Linear inequalities help us visualize mathematical relationships on a graph. We can plot multiple inequalities together to find areas that satisfy all conditions at once. This is super useful for solving real-world problems with multiple constraints.

Graphing these systems lets us see the solution visually. We shade areas that work for each inequality and look for where they overlap. This shaded region shows all the possible solutions that fit our requirements.

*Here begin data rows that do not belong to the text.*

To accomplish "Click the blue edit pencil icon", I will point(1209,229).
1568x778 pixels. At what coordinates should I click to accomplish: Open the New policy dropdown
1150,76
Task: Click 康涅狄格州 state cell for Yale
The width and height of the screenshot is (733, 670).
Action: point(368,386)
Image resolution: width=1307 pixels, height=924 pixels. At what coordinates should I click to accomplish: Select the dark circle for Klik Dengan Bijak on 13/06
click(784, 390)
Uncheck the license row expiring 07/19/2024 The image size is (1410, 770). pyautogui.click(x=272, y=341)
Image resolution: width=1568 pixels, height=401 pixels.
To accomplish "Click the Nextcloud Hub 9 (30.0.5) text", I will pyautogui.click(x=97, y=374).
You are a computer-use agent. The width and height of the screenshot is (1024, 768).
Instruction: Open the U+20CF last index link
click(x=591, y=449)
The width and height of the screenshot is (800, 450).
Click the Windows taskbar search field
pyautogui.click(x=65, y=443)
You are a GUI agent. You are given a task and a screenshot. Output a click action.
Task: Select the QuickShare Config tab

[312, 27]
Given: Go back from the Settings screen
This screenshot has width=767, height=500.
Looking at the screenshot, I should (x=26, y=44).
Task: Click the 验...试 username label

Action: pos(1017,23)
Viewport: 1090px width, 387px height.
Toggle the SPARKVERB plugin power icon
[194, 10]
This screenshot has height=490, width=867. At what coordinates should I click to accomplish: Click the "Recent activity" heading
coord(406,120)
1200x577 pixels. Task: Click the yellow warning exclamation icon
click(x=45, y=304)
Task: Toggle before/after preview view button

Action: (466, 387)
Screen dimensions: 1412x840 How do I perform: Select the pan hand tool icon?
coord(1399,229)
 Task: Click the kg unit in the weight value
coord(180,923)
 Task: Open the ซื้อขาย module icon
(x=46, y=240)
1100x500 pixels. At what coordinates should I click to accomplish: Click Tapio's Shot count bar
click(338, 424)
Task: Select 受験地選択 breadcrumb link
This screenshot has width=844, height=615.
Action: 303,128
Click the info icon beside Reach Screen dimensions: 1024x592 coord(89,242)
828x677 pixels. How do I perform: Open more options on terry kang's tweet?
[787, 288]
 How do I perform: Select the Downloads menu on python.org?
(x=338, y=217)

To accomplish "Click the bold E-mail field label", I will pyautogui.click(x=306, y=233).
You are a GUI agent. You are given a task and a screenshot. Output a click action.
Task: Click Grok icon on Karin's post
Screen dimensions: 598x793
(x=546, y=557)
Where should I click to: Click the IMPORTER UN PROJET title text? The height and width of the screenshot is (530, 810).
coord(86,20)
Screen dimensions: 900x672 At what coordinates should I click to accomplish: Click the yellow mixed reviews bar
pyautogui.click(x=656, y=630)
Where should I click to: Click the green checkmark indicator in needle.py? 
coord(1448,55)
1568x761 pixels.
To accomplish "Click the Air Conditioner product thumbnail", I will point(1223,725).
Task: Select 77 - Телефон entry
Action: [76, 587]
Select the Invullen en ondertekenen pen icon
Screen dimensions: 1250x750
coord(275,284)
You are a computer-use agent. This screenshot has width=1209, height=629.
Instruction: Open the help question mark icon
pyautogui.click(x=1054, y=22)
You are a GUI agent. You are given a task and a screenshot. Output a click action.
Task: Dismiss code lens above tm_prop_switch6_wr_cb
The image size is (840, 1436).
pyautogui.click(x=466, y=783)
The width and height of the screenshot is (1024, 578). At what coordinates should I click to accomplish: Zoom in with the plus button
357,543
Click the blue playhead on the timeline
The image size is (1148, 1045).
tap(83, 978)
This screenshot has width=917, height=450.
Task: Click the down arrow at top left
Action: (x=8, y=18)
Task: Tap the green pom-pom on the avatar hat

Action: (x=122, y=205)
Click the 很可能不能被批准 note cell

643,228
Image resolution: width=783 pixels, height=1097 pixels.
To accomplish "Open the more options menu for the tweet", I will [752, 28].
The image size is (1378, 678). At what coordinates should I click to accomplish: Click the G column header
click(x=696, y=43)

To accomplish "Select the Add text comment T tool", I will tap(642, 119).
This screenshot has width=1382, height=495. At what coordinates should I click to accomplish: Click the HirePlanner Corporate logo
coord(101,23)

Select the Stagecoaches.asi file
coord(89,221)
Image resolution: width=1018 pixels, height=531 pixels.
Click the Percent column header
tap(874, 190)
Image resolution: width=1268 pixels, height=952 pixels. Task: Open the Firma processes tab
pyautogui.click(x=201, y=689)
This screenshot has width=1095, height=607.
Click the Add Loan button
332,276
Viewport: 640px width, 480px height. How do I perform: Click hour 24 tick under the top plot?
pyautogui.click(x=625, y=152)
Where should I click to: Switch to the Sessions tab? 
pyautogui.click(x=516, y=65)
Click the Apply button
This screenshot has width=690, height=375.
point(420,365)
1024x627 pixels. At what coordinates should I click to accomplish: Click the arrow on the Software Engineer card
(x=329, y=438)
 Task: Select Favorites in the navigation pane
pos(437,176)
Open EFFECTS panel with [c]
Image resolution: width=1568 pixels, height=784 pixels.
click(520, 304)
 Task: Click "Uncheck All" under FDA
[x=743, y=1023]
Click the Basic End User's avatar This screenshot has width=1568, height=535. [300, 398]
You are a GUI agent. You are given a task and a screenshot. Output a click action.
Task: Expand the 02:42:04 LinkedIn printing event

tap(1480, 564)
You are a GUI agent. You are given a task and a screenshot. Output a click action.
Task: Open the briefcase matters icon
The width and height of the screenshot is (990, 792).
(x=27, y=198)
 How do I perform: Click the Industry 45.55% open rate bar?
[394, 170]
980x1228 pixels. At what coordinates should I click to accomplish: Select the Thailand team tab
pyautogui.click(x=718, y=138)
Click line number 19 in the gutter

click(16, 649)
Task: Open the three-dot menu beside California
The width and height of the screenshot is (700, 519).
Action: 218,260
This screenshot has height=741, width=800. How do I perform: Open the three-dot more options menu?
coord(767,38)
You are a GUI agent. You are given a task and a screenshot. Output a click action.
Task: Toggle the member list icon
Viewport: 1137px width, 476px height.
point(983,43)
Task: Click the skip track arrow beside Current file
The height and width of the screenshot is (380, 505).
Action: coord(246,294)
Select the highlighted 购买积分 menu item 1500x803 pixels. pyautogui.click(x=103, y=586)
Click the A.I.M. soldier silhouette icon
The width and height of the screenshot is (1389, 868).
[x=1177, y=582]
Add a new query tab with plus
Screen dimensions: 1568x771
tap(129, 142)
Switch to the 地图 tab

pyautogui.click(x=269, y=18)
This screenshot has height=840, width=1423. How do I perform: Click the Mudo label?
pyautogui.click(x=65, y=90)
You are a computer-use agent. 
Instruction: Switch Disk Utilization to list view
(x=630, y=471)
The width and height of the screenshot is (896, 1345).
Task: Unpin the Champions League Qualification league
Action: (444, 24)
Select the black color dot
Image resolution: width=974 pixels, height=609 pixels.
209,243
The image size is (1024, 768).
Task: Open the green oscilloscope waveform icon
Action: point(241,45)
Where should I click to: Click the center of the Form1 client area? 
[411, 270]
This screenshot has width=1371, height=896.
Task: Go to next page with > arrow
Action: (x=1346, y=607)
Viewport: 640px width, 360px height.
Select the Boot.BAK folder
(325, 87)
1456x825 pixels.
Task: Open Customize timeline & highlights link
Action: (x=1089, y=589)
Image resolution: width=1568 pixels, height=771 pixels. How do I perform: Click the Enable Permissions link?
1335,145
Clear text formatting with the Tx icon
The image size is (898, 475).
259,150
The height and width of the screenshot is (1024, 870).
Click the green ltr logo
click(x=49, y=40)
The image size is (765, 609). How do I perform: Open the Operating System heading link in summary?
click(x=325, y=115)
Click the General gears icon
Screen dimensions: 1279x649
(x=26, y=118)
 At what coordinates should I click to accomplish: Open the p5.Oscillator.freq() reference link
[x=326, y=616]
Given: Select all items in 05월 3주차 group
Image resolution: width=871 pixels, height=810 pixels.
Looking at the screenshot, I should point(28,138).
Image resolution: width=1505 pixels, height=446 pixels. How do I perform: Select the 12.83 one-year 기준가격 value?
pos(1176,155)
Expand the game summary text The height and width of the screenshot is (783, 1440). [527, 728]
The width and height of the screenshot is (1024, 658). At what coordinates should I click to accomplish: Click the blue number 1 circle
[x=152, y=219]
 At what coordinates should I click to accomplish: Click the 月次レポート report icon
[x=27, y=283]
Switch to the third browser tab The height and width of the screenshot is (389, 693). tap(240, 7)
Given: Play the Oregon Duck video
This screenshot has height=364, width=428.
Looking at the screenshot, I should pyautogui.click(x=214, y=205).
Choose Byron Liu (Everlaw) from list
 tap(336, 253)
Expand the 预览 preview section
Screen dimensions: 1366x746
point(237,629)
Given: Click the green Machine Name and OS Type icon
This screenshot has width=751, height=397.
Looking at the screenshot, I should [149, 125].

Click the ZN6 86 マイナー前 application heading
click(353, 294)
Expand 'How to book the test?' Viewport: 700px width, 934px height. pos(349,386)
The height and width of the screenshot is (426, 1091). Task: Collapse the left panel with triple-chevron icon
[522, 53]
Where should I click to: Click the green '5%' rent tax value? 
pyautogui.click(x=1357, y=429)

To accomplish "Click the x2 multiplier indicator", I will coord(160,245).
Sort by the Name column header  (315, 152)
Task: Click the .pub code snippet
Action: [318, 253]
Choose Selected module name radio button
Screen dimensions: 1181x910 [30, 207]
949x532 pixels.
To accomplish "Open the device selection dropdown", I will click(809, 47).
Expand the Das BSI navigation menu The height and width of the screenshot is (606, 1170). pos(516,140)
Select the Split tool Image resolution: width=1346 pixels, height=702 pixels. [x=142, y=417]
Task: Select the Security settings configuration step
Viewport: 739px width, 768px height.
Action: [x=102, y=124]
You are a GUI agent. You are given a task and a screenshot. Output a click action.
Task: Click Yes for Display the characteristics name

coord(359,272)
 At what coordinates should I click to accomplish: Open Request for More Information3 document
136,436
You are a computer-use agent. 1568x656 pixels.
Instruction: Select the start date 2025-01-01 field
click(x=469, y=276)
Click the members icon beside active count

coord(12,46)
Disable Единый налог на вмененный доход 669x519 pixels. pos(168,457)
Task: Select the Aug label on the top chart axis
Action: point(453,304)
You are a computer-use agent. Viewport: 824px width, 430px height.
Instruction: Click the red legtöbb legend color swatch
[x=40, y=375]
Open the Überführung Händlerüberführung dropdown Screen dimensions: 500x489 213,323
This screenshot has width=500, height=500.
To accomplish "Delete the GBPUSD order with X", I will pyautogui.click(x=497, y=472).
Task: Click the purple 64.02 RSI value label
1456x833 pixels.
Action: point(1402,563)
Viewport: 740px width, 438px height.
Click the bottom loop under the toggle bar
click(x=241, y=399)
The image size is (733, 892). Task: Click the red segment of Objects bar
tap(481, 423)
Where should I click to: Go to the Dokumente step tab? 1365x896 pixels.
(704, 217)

Graphing Systems of Linear Inequalities

Solutions for linear inequality systems

• A system of linear inequalities includes two or more linear inequalities with the same variables
• An ordered pair $(x, y)$ solves a system of linear inequalities if it satisfies all inequalities simultaneously
  • Substitute the $x$ and $y$ values into each inequality
  • If all inequalities are true for the given ordered pair, it is a solution to the system
• The solution set of a system of linear inequalities contains all ordered pairs that satisfy the system
  • Example: For the system $y > 2x - 1$ and $y \leq x + 3$, the ordered pair $(2, 4)$ is a solution because it satisfies both inequalities

Graphing of inequality systems

• To graph a system of linear inequalities, graph each inequality separately on the same coordinate plane
  • Convert the inequality to slope-intercept form: $y = mx + b$
  • Plot the boundary line using the slope $m$ and y-intercept $b$
    • Use a dashed line for strict inequalities $(< \text{ or } >)$ and a solid line for inclusive inequalities $(\leq \text{ or } \geq)$
  • Shade the region above the line for $y > mx + b$ or $y \geq mx + b$, and below the line for $y < mx + b$ or $y \leq mx + b$
• The solution set is the overlapping shaded region that satisfies all inequalities
• The solution region can be bounded (closed) or unbounded (open)
  • A bounded region is enclosed by the boundary lines and has a finite area (a polygon)
  • An unbounded region extends infinitely in one or more directions (open sides)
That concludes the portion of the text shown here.